GOAL OF THE EXERCISE:
Copy out the entries word for word, from the line containing "Given: Click the Achtergrond bewerken button" through the end of the entries, with both of those lines included. Leave out the pictures.

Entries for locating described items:
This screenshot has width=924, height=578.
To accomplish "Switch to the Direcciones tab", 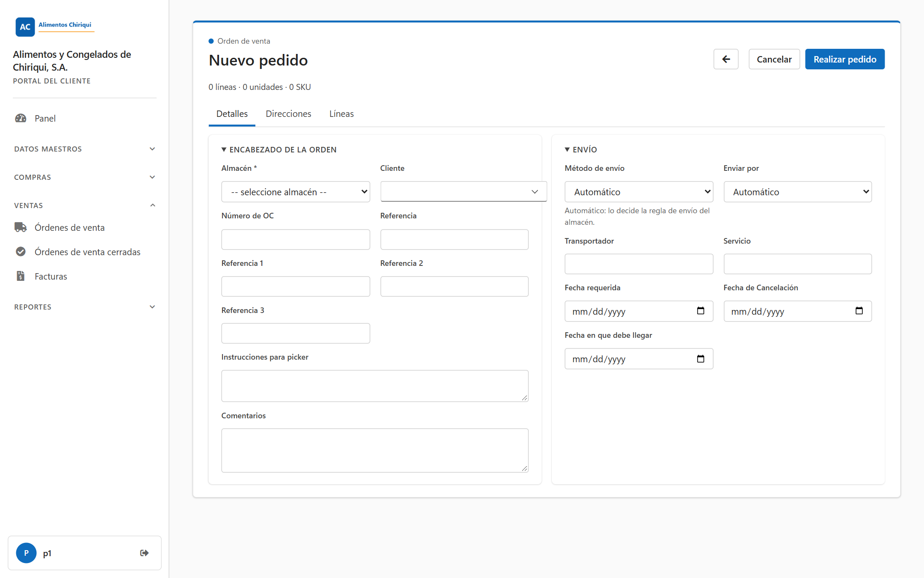I will [288, 114].
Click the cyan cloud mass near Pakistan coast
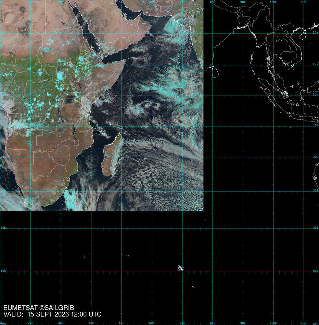The width and height of the screenshot is (319, 325). [x=172, y=26]
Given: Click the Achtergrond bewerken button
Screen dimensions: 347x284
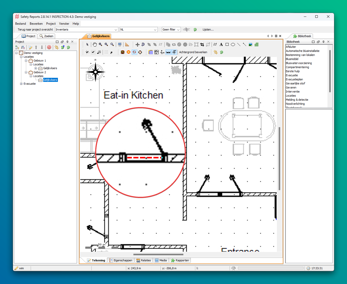Looking at the screenshot, I should tap(193, 52).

RESULT FOR THIS EXERCISE:
Given: Click the Achtergrond bewerken button
Screen dimensions: 347x284
Looking at the screenshot, I should tap(193, 52).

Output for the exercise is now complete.